The artificial intelligence boom propping up office markets along the West Coast is trending eastward as fast-growing startups quickly scoop up growing blocks of New York space.
A string of recent expansions among companies such as Tempus AI, Sigma, Harvey AI and Synthesia underscore the sector's center-stage role in the national office market recovery. While much of the industry has established roots in tech-concentrated hubs such as Silicon Valley and San Francisco, their demand and appetite for space has spilled into other major markets, such as Manhattan.
For Tempus AI, that means relocating its initial New York office to space roughly double the size. The health technology company inked a deal with landlord SL Green to take over about 39,600 square feet at 11 Madison Ave. The decade-long agreement will result in Tempus moving from its roughly 22,700-square-foot office a few blocks away at 230 Park Ave. — where it has been for the past five years — a move expected for sometime in early 2026.
The deal is the second artificial intelligence company SL Green has landed for space within its Manhattan portfolio.

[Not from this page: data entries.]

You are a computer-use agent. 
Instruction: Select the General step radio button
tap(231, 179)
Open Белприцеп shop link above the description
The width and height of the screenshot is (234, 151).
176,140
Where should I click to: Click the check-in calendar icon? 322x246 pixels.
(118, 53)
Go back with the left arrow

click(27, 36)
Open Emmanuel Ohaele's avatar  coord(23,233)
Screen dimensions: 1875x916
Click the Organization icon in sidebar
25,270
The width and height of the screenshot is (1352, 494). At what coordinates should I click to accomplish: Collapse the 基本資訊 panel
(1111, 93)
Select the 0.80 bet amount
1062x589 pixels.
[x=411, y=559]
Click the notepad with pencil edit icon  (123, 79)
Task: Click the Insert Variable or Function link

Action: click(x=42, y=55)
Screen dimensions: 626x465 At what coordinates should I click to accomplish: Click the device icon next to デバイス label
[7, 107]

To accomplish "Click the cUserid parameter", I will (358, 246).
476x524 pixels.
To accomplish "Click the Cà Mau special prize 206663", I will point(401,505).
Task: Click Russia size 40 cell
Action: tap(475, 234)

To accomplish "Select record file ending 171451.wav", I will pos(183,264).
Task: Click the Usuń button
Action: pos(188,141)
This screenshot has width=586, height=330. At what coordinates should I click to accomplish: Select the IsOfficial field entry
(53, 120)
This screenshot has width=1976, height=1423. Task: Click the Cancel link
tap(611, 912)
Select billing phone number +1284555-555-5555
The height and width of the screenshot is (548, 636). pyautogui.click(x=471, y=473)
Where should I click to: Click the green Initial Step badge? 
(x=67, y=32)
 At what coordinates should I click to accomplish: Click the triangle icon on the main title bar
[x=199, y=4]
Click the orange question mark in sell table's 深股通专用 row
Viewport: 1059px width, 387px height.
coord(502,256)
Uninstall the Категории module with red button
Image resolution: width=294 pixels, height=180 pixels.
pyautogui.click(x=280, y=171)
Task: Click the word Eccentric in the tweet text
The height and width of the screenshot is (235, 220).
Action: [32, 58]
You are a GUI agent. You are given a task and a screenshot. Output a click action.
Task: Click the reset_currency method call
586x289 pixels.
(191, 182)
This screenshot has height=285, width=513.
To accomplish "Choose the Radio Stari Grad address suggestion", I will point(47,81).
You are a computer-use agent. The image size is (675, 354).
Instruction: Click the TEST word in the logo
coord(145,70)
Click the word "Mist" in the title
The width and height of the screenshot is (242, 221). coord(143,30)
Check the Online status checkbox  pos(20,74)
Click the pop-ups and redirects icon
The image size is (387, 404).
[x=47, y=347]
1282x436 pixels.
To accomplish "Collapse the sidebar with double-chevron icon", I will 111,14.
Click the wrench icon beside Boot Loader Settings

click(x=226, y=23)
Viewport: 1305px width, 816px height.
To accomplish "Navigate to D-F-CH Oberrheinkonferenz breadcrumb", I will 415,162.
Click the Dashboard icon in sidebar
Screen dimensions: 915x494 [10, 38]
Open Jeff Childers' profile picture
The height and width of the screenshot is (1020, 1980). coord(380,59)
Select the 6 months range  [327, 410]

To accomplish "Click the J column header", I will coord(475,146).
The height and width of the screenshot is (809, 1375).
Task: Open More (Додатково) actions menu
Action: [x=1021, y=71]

In June it finalized a deal with Sigma, a cloud-based data analytics and software company that agreed to take more than 64,000 square feet in the real estate investment trust’s One Madison Avenue building. The lease, which kicks off at the start of 2027, will more than quadruple the San Francisco-based company’s New York footprint, which currently spans about 15,000 square feet in the Zero Irving building just off Union Square.
“The AI and tech demand is just starting to get revved up,” SL Green CEO Marc Holliday told analysts on the landlord’s recent earnings call. “And that [activity is] only increasing, in our opinion. It’s all driven by AI and tech.”
Starting line for growth
Leasing among tech companies across the United States rose by more than 21% through the first quarter of the year compared with the same period in 2024, according to CBRE data, a spike that accounted for just shy of 8 million square feet worth of deals. That activity represented a roughly 16.5% share of total office leasing volume nationally and builds off the momentum tech companies generated last year when they accounted for about 18% of all U.S. leasing.
By comparison, leasing among tech companies represented a little more than 14% of the total national leasing volume in 2023, according to CBRE.
In San Francisco alone, AI companies have swelled their collective footprint to more than 5 million square feet over the past couple of years, according to CBRE data, and the sector has the potential to stretch beyond 21 million square feet over the next five years.
Beyond the Bay Area, that demand is unfurling in markets such as Seattle, Boston, New York City, Denver and Austin, Texas.
Landlords are especially optimistic about the global AI boom given how quickly many startups are enlarging their real estate portfolios by adding office locations or rapidly making existing ones bigger.
Harvey AI, for example, has within the past year signed deals to expand both its San Francisco hub and its regional office in Manhattan. The company, a provider of automation services for the legal industry, last month agreed to fill about 92,000 square feet at Kilroy Realty’s 201 Third St. building in San Francisco to more than triple its headquarters space in the city.
That deal closed just a few months after the startup agreed to expand its New York office at Columbia Property Trust’s 315 Park Ave. South building for the second time within less than a year. Harvey AI initially signed a deal for a full floor of the property in early 2024, adding another floor last September to fill more than 34,000 square feet.
While some companies are starting small, executives at Kilroy, SL Green and Los Angeles-based Hudson Pacific Properties have said many of their spatial requirements have been quick to build as AI startups scramble to keep up with head count and revenue growth.
Synthesia, for example, recently finalized a deal for another 13,600 square feet at the Moinian Group’s 245 Fifth Avenue building in Manhattan’s Flatiron District. While it is far from the largest AI-driven deal for the city, it more than doubles the company’s current 6,500-square-foot space in the 26-story building, which it moved into back in 2023.